I had a kid in my 3rd or 4th college english class, had a clueless as hell teacher. His paper was a story about Mario and his dinosaur pet Yoshiro saving the Frog village from the evil Suprise Ghosts after a mysterious house appeared. He even ended the Ghost house with Mario hitting a giant moving white bar, as they cued fireworks.
Edit: Almost forgot, Mario left Yoshiro behind when he got to the Ghost house.

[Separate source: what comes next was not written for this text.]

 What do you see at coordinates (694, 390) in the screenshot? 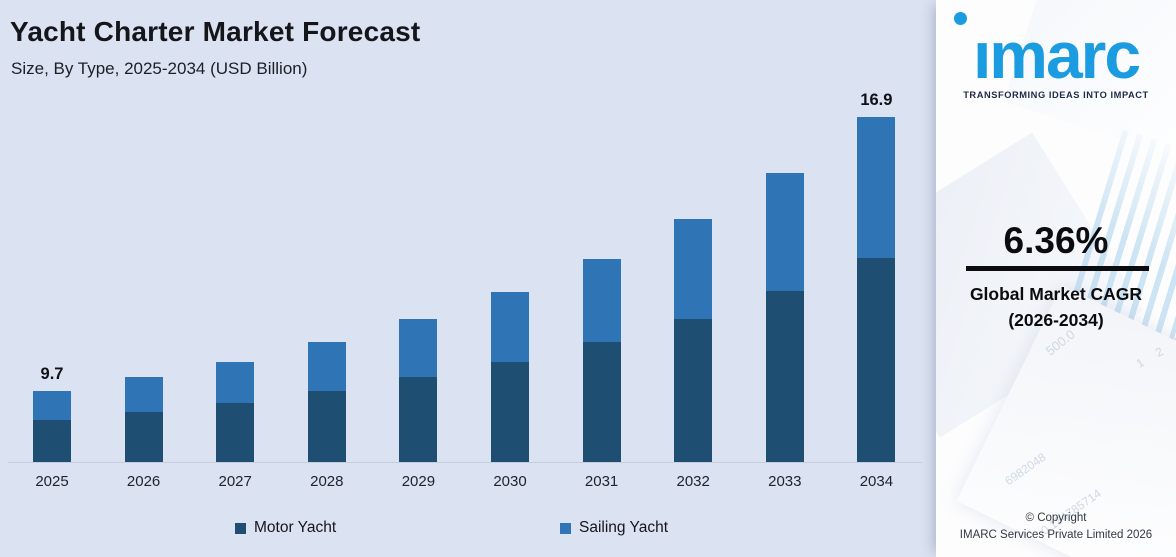
I see `bar-2032-motor-yacht-segment` at bounding box center [694, 390].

My best friend at the time wrote an episode of Thundercats, essentially. I wrote the Legend of Zelda (NES), minus 7 of the dungeons. Of course, I hadn't even BEAT Zelda at the time, but like fuck you knew you were going to rescue Zelda and get the 8th piece of the Triforce. My teacher thought it was soooo good, he selected me and a few other top stories to be read over the morning announcements in school. And then again in front of the lower grades (Kindergarten to Grade 4, Grade 5-8 were considered upper grades) in the auditorium. I blame him for my fear of public speaking because when you're 7 or 8 years old, you're in FEAR of the older kids.
Steam: TheArcadeBear
Alas, I have all of my other writing from elementary school, but not this one, for some reason.
-A horrible re-imagining of Mega Man, in which Rock was actually a human who wore a special suit. The Robot Masters were still robots. It also had more of a modern day setting, rather than being very futuristic. It was intended to be a comic book, but all I ever produced was some concept art, and an un-finished rough draft for the script.
-A slew of terrible superhero knock-offs which included an amalgam of Wolverine and Archangel. This was my earliest offense.
-A comic in which Sonic did battle with Pikachu. I was actually 16 or 17 when I drew this, and I mainly did it to annoy this younger kid at church who was obsessed with Pokemon and constantly ragged on another boy for liking Sonic games better.
Steam: TheArcadeBear
I used to draw a semi stick-figure based Counter Strike comic when I was in middle school. It centered on one Seal Team6 CT vs one 1337 Terrorist on the "Militia" map. The ones I remember most:
CT had T cornered on the roof of the house, T has his glock, CT has his USP. T manages to shoot the USP out of the CT's hand leaving him with only his knife. Laughing maniacally the T unloads his Glock into the CT but since the Glock was so unbelievably weak the CT casually strolls over to the T and stabs him in the head.
Another comic with the same scenario, CT remembers what happened before and willfully switches to knife. As he strolls through the hail of bullets, the T gets smart and chucks his Glock at the CT's head and knocks him off the roof.
Finally, I came up with what I thought was an epic story arc wherein a Demon attacks the map and the T and CT run to the CT spawn and tear the APC apart to make weapons and armor. After an epic battle, the two win and the CS narrator says "Counter-Terrorists AND Terrorists win!" Then the CT stabs the T in the face and "Terrorists" gets crossed out.
Looking back at what I've typed, now they seem kind of lame.
I also wrote out a concept for a Star Wars squad based shooter. LucasArts must have read my mind when they decided to make Republic Commando. 8-)
Anyway, the shameful part:
I owned this CD, loved it, and would listen to it every morning on the way to school. Some songs from it:
http://www.youtube.com/watch?v=ngovaH86VVU
http://www.youtube.com/watch?v=fOsdy1ZsXUs
The really shameful part: I still like some of the songs, get them stuck in my head from time to time, and sing them in the shower.